Les individus ont pu être identifiés lors d’une opération de surveillance d’un point de vente de produits stupéfiants situé rue Hector Berlioz à Besançon.
En début de soirée, des policiers de la BAC ont identifié le premier protagoniste comme étant le vendeur. Ce dernier effectuait des allers-retours entre des garages en sous-sol et un appartement situé au troisième étage d’un immeuble.
Un véhicule avec à son bord un couple d’acheteurs est venu se stationner non loin de l’immeuble. Le vendeur les a rejoints pour procéder à un échange "stupéfiants contre argent" observés les policiers postés en surveillance.
Le vendeur, en possession de 160€, a été aussitôt interpellé et placé en garde à vue.

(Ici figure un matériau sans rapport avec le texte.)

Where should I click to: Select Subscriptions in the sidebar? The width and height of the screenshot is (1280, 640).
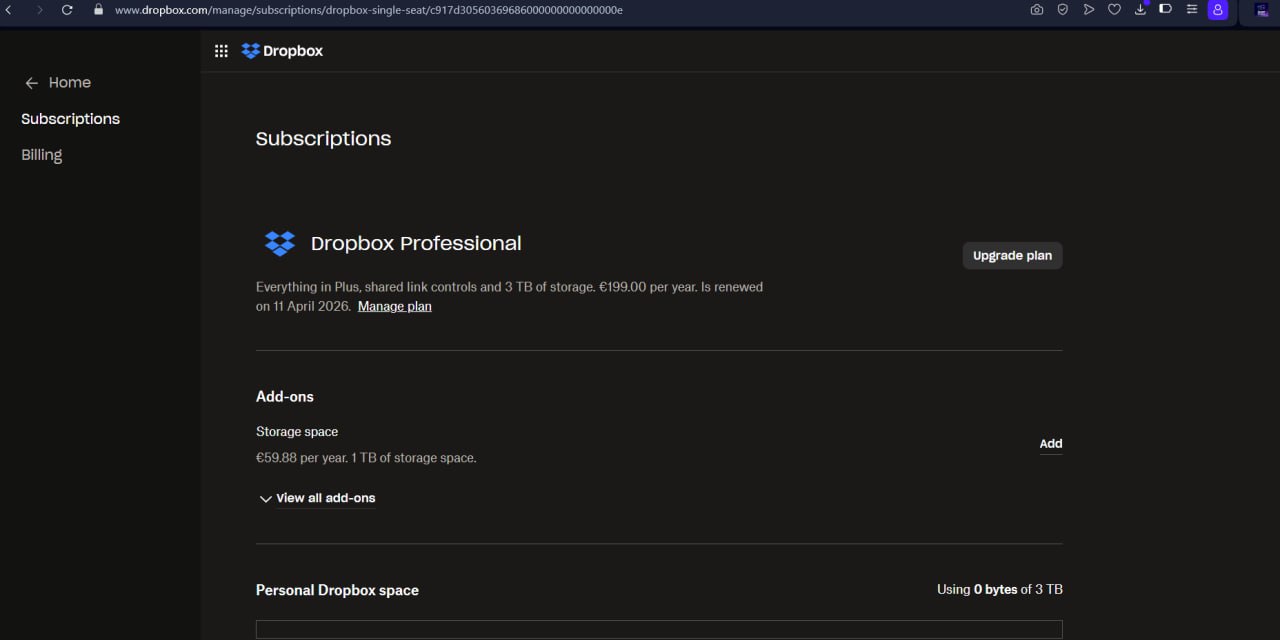pyautogui.click(x=70, y=119)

Les acheteurs ont quant à eux été auditionnés librement. 26 g d’héroïne et 1 g de cocaïne ont été trouvés en leur possession.
Près de 800 g de stupéfiants saisis
D’autres policiers sont alors intervenus dans les parties communes d’un immeuble pour appréhender un individu qui venait de sortir de l’appartement ciblé. À la vue de la police, l’homme se serait aussitôt délesté d’un pochon de cocaïne et d’un autre d’héroïne. Âgé de 23 ans, il a, à son tour, été placé en garde à vue.
La perquisition menée au domicile a permis la saisie par la police de 320 grammes de résine de cannabis, 65 grammes d’herbe de cannabis, 34 grammes de cocaïne, 106 grammes d’héroïne, 232 grammes de kétamine ainsi que la somme de 915 euros. La somme de 155 euros était également saisie sur l’un des interpellés.
Un troisième individu, présent dans l’appartement, a également été interpellé avant d’être finalement mis hors de cause.
Durant leur garde à vue, le mis en cause sortant de l’appartement a reconnu être à la tête du trafic auquel il participait depuis un mois, tandis que le revendeur a reconnu exercer cette activité depuis deux jours. Des éléments corroborés par l’exploitation de la téléphonie, d’après les policiers.
Sursis probatoire
À l’issue des auditions, le vendeur âgé de 19 ans a été placé sous sursis probatoire pendant deux ans. Ce dernier comprend des travaux d’intérêt général (TIG), une obligation de soins addictologiques, une interdiction de séjour à Besançon pendant deux ans.
Le plus âgé a quant à lui été condamné à 15 mois dont 8 sous sursis probatoire de 2 ans comprenant TIG, soins addictologiques et interdiction de séjour à Besançon durant deux ans. Leurs téléphones ont également été confisqués, puisque considérés comme "instrument du délit" par la police.